In
quel tempo, Gesù disse a Nicodèmo:
«Come
Mosè innalzò il serpente nel deserto, così bisogna che sia innalzato il Figlio
dell’uomo, perché chiunque crede in lui abbia la vita eterna.
Dio
infatti ha tanto amato il mondo da dare il Figlio unigenito perché chiunque
crede in lui non vada perduto, ma abbia la vita eterna. Dio, infatti, non ha
mandato il Figlio nel mondo per condannare il mondo, ma perché il mondo sia
salvato per mezzo di lui. Chi crede in lui non è condannato; ma chi non crede è
già stato condannato, perché non ha creduto nel nome dell’unigenito Figlio di
Dio.
E il giudizio è questo: la luce è venuta nel mondo,
ma gli uomini hanno amato più le tenebre che la luce, perché le loro opere
erano malvagie. Chiunque infatti fa il male, odia la luce, e non viene alla
luce perché le sue opere non vengano riprovate. Invece chi fa la verità viene
verso la luce, perché appaia chiaramente che le sue opere sono state fatte in
Dio».
2Cr 36,14-16.19-23
Sal 136 Ef 2,4-10 Gv 3,14-21
L’analogia utilizzata da Gesù nel suo discorso con
Nicodemo per parlare di giudizio è una grande scuola di libertà e responsabilità.

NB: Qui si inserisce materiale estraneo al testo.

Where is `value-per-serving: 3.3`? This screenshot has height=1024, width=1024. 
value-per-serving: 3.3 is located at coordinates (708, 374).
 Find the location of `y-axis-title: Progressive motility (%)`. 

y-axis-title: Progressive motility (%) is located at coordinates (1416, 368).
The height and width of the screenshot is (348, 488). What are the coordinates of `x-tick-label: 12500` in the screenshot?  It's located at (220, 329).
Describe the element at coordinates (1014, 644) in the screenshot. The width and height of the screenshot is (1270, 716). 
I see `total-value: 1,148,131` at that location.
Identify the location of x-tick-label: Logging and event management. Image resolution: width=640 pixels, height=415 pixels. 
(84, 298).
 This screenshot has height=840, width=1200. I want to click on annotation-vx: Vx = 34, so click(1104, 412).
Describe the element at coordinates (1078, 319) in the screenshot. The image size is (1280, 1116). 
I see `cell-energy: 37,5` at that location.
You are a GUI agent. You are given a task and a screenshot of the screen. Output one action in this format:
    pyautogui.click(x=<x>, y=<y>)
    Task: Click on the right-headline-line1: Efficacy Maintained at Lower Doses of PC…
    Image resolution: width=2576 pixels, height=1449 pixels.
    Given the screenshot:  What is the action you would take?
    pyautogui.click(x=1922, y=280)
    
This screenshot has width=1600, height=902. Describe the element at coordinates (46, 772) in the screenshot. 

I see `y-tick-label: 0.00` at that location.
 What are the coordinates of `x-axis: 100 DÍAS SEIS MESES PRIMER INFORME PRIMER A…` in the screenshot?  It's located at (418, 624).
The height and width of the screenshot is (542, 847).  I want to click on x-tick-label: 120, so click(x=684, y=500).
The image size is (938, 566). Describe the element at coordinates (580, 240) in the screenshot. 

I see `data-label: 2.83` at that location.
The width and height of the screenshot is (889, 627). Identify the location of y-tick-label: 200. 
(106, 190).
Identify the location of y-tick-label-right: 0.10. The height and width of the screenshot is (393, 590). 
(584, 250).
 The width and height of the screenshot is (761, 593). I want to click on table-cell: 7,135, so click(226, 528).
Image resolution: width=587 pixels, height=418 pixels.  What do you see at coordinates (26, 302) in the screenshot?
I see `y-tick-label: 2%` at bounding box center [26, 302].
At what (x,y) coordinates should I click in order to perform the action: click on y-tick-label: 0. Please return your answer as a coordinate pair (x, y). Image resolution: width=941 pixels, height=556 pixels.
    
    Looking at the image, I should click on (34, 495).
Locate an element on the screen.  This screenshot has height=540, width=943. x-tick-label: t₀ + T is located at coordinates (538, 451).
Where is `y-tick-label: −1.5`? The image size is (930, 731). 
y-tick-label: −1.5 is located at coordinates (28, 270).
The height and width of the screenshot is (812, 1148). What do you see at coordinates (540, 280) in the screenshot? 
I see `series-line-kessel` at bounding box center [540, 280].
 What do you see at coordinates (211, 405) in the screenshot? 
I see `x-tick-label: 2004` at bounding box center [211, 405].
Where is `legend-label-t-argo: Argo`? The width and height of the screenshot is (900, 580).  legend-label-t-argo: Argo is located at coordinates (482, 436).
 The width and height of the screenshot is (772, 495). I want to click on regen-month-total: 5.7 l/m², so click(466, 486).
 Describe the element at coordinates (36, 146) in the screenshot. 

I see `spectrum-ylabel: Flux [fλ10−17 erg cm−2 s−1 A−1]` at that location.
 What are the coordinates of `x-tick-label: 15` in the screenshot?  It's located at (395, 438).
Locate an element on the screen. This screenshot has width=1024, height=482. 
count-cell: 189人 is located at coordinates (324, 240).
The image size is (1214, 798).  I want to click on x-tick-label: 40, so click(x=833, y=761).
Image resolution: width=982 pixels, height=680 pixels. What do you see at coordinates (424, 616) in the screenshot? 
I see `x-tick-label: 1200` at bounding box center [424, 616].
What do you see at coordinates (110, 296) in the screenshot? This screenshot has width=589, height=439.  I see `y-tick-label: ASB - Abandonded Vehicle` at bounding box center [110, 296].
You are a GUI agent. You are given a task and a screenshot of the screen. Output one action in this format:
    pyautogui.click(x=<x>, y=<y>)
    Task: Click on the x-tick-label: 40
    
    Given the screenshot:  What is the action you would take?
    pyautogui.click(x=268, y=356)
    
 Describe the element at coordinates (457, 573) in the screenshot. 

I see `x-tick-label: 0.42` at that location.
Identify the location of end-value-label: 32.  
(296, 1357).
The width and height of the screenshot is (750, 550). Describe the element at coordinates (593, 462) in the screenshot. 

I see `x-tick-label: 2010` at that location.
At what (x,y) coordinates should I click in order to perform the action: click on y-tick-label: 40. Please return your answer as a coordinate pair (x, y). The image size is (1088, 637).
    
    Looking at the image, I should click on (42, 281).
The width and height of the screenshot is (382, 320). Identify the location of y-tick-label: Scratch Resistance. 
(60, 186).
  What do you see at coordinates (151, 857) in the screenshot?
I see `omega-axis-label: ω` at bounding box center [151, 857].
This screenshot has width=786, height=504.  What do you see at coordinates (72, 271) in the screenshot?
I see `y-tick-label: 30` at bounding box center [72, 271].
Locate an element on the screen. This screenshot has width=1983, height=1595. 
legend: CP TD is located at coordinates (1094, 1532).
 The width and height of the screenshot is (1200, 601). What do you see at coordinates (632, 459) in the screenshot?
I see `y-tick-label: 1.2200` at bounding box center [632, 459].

Mentre pensiamo a volte che il giudizio di Dio sia un’istanza esteriore che
piomba inopportunamente sulle nostre scelte, Gesù utilizza l’immagine della
luce per mettere in luce (appunto) che il giudizio è una manifestazione della
bontà o della vacuità del nostro vivere e del nostro operare. Il male che
facciamo, la chiusura all’Amore che ostinatamente abbracciamo è già una
condanna perché il nostro cuore è fatto per lui e solo in lui riposa. Chi si
chiude all’amore diventa un inferno per sé. A ragione scrive Dostoevskij: «Mi
domando: che cos’è l’inferno? E rispondo: l’incapacità di amare». Con il vangelo
di oggi dobbiamo aggiungere: è anche l’incapacità di lasciarsi amare con quell’amore
di Dio che ha tanto amato il mondo da dare il Figlio unigenito.